Twenty of North Korea's best scientists, including nuclear specialists, have defected to the U.S. in a secret smuggling operation through the Pacific island of Nauru. The defections began in October when the scientists first traveled to China and then were able to hide inside the consulates of 11 countries for as long as a month. The head of North Korea's nuclear program, Kyong Won-ha, was helped by the Spanish consulate and is now in a safe house, where he's giving information on Korean nukes to the West.

Operation Weasel was operated by private citizens from South Korea and the U.S. and its allies, rather than by any government. This operation may be one reason North Korea has agreed to join talks with the U.S. and China next week. The last time the U.S. and North Korea talked was last October, when U.S. Assistant Secretary of State James Kelly said North Korea had admitted running a covert program to make nuclear weapons.
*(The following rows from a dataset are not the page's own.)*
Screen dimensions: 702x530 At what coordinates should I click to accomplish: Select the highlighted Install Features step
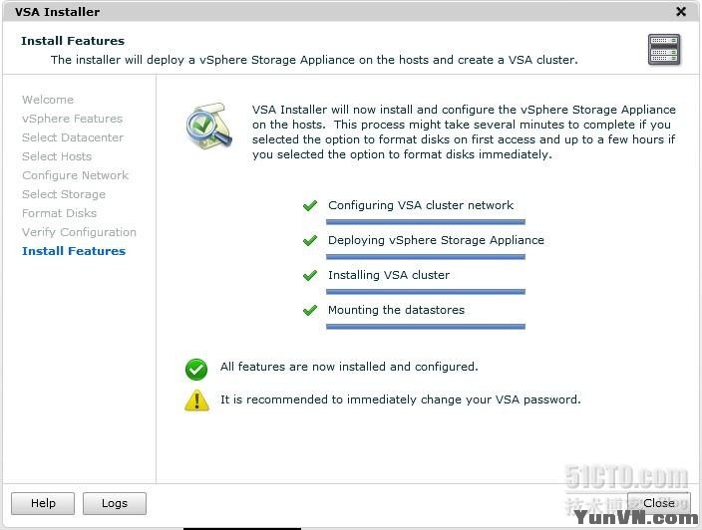coord(74,251)
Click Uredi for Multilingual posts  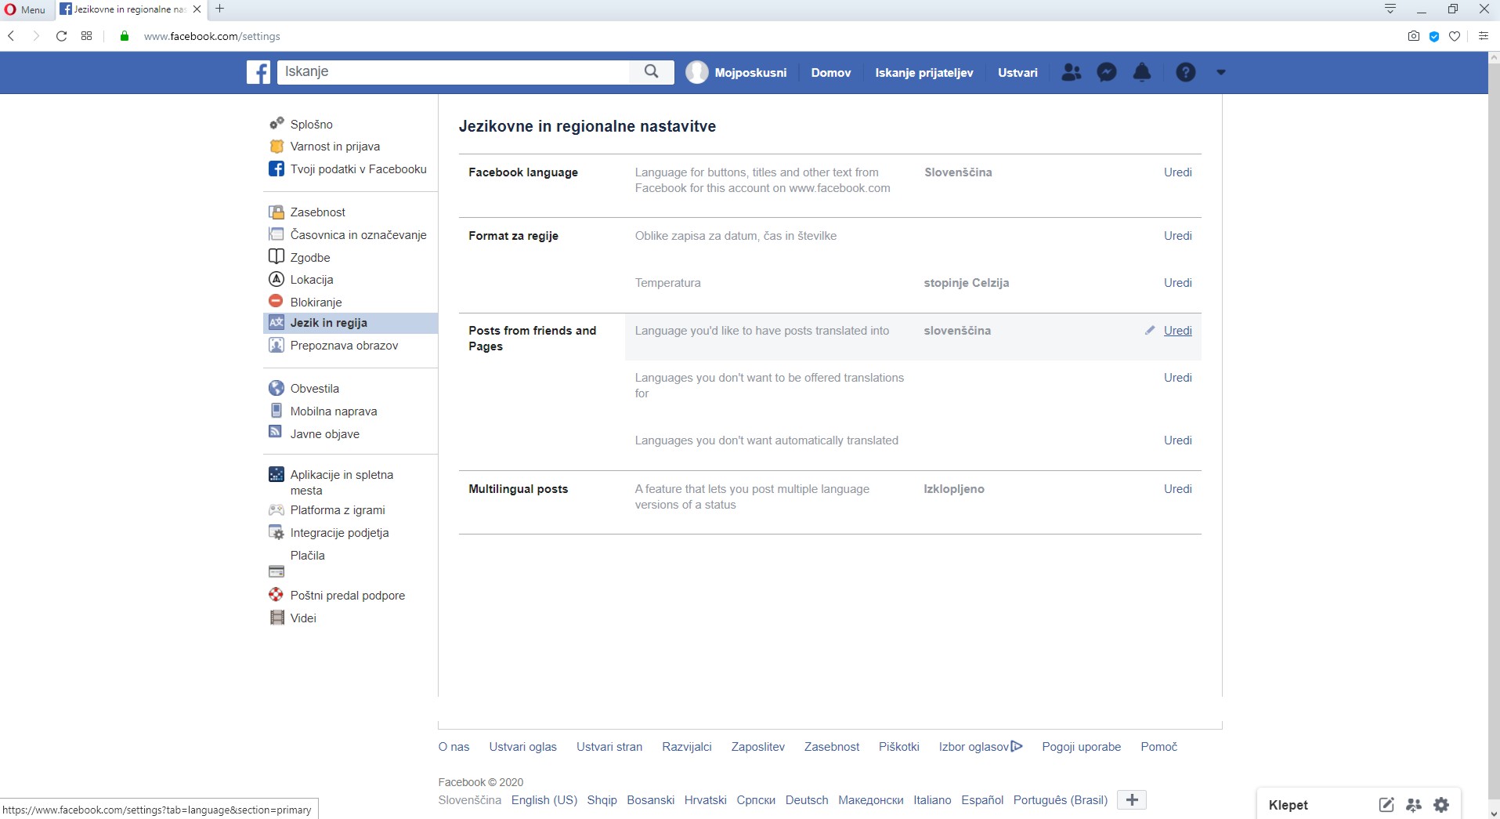tap(1177, 489)
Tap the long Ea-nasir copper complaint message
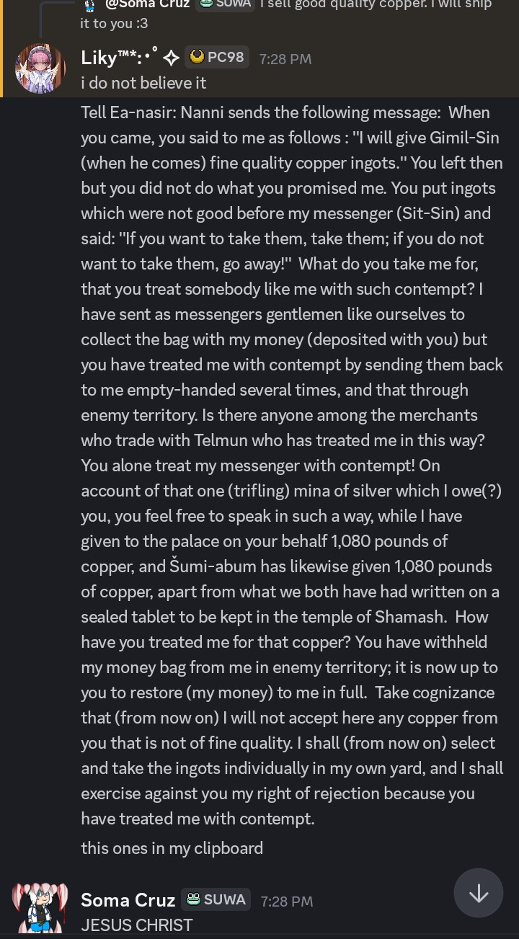Screen dimensions: 519x939 tap(292, 466)
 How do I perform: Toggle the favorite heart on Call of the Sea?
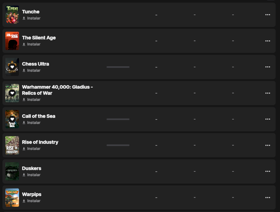click(12, 119)
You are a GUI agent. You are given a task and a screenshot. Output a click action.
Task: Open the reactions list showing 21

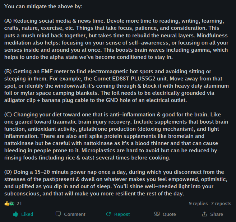pos(19,203)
Washington lawyer Philip Gagner was the one who got Nauru involved in the operation. On October 12, he wrote to Nauru's then president, Rene Harris, "Some of the governments involved, including governments in the Pacific and the United States Government, would like to have the assistance of the Nauru Government in a diplomatic matter of very great sensitivity, (which) involves a country ? not Iraq ? which may have acquired weapons of primary concern to other governments and other countries in the region and the world."

Harris and his successor Bernard Dowiyogo were told that Nauruan missions would be opened in Washington and Beijing free of charge to Nauru. The cover would be that this was done to help Nauru's trade with the West, but Harris says the real reason "was to expedite the movement of these very important refugees."

Nauru's former finance minister Kinza Clodumar says, "We were going to get a (North Korean) nuclear scientist and his family from a farm in China and then take them in a Nauru consulate car to an embassy." The plan to use Nauru was organized by Americans and New Zealanders. Other countries believed to have taken part in Operation Weasel include Vanuatu, Thailand, The Philippines and Spain.

It's the unsung heros who get the important work done.